Toplamda 36 kişi ve kurum ödüllendirildi. Cecilia Vicuña, “Icon Artists” kategorisinde öne çıkarken, Nairy Baghramian ve Ibrahim Mahama “Established Artists” başlığı altında yer aldı. Pan Daijing ve Saodat Ismailova, “Emerging Artists” olarak dikkat çekti. Disiplinler arası üretimleriyle Formafantasma, küratöryel katkısıyla Candice Hopkins; RAW Material Company, Jameel Arts Centre ve ART + PRACTICE gibi kurumlar kurumsal kategorilerde madalyaya layık görüldü.
Sanatsal Direktör Vincenzo de Bellis’in törendeki sözleri, programın çerçevesini netleştirdi:
Her bir ödül sahibi, ait olduğu bağlamın aciliyetine dair açık ve kararlı bir fikir ortaya koyuyor.
Kunstmuseum’daki resepsiyon, Russell Tovey’in sunumu ve Vegyn’in DJ seti eşliğinde gerçekleşti. Gecede ayrıca Hugo Boss tarafından desteklenen “BOSS Award for Outstanding Achievement” da açıklandı. Son 18 ayda kültürel etki yaratan bir yapıta verilen bu ödül, 100.000 Amerikan Doları değerinde çift fon mekanizmasıyla dikkat çekti: Yarısı sosyal bir amaca, yarısı yeni bir projeye ayrılacak.
Aynı gece duyurulan Koyo Kouoh Fellowship programı, geçtiğimiz yıl hayatını kaybeden Senegalli küratör Koyo Kouoh’un anısına başlatıldı. Documenta ve Zeitz MOCAA gibi uluslararası kurumlardaki çalışmalarıyla tanınan Kouoh’un ismini taşıyan bu burs, Afrika’dan genç sanat profesyonellerine Basel’de gelişim desteği sunacak.

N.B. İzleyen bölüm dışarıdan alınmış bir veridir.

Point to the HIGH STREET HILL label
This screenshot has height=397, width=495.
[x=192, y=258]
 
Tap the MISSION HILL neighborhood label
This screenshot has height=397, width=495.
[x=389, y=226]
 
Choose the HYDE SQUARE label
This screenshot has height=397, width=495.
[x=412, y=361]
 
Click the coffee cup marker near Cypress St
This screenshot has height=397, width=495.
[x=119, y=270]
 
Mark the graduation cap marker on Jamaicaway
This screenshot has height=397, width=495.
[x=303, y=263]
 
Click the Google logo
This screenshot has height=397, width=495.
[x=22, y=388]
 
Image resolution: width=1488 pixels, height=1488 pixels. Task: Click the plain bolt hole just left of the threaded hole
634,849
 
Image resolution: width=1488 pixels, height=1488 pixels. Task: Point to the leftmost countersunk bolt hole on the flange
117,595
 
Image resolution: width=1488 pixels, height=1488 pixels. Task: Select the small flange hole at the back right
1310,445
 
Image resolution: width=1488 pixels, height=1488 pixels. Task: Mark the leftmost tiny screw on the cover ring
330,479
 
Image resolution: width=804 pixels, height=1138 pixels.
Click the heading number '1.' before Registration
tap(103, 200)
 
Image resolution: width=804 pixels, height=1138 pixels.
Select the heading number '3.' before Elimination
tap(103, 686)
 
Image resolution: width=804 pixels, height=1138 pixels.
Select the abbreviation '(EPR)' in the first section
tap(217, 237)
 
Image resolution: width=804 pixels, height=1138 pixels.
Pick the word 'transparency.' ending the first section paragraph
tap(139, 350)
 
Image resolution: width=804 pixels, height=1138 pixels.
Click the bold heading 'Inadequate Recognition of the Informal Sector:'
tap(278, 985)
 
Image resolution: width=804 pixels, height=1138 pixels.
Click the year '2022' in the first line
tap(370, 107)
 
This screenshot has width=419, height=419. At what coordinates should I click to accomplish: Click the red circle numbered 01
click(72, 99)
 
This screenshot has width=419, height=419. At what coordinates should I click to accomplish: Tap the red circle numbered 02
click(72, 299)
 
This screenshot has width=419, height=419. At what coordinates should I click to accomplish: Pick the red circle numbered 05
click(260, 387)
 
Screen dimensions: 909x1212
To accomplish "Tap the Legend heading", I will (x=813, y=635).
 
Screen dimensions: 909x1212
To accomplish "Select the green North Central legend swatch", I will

Art Basel Ödülleri programı, Basel edisyonundaki madalya töreni ve seçkilerin ardından bu yılın sonunda Miami’de devam edecek. 5–8 Aralık 2025 tarihleri arasında düzenlenecek Art Basel Miami Beach, ödüllerin ikinci ayağına, yeni projelere ve Amerika kıtasındaki çağdaş sanat sahnesine odaklanan sunumlara ev sahipliği yapacak.